We trained a 628 million parameter decoder-only transformer called WildcatLM from scratch. No pretrained weights. Every parameter came from gradient descent on our own data.

Architecture:

  • 24 transformer layers, 1536-dimensional hidden state
  • Grouped Query Attention: 24 query heads, 8 KV heads (cuts KV-cache memory by 3x)
  • SwiGLU activation, RMSNorm, Rotary Position Embeddings (RoPE)
  • Weight-tied embeddings, 16,384-token BPE vocabulary, 512-token context window

Training ran in 7 phases:

Phase Data Tokens Val Loss
1 Text8 / Wikipedia 1.1 billion -
2 WikiText-103 252M 2.1
3 Scraped weber.edu 86M 1.4
3.5 86K WSU Q&A pairs instruction tuning 0.48
5 49K scraped WSU Q&A real student questions 0.35
6 62K deduplicated Q&A 22.5M tokens, 3 epochs 0.2808
7 GRPO reward training - degraded, reverted

Phase 1 and 2 ran on Google Colab with an A100, data stored on Google Drive. Phases 4 to 6 ran on the Weber State DSRC A100 VM.

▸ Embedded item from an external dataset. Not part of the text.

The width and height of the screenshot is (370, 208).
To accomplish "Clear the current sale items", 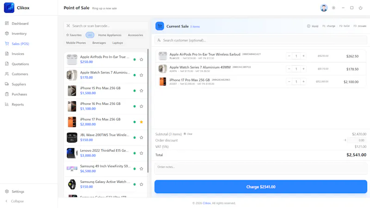I will pyautogui.click(x=188, y=134).
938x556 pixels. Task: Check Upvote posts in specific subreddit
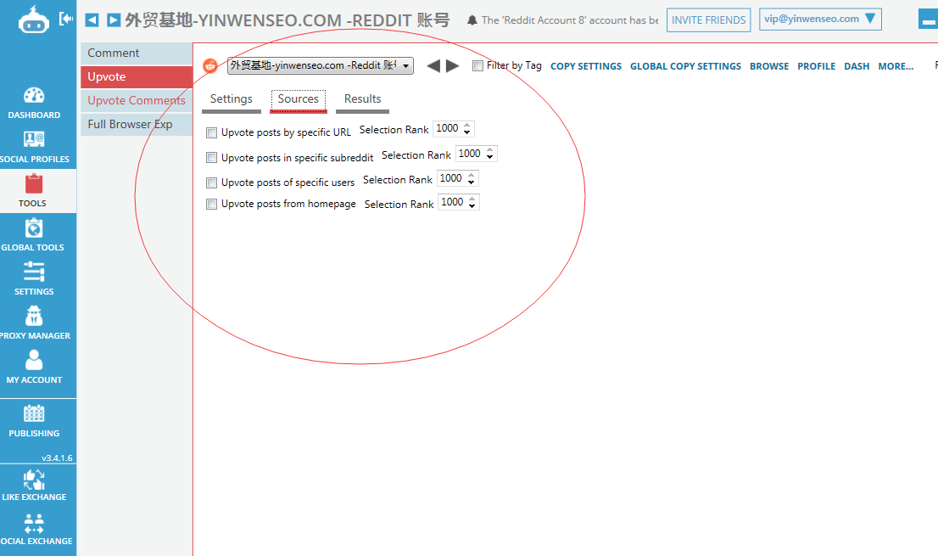click(x=212, y=158)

The full stack: User (Next.js / Vercel) -> Quality gate (KB lookup, domain filter, repetition check) -> Cloudflare Tunnel -> WildcatAI orchestrator (Rust / Axum, port 3000) -> TF-IDF RAG (scikit-learn, 62K pairs, port 8090) -> Titanium inference server (Rust / HuggingFace candle, bfloat16, port 8000) -> WildcatLM 628M on A100 40GB

The RAG system retrieves the closest WSU Q&A pair using bigram TF-IDF with 50,000 features and cosine similarity. The threshold is 0.15. That pair gets injected as a one-shot example in the same Q:/A: format the model was trained on. Mismatching the prompt format caused most of our hallucinations.

Phase 7 (GRPO): We implemented Group Relative Policy Optimization, the same technique used by DeepSeek-R1. We generated 4 completions per question and trained toward the ones that mentioned real WSU facts. Best training reward was +1.238. We reverted to Phase 6 because 200 steps was not enough to generalize.

Challenges

This was attempt five. We tried four different approaches before the hackathon: a pure Rust transformer, a custom autograd engine called Ferrum, and two more variations. All of them produced incoherent output. We restarted twice during the hackathon itself, once for a tokenizer mismatch and once for training divergence.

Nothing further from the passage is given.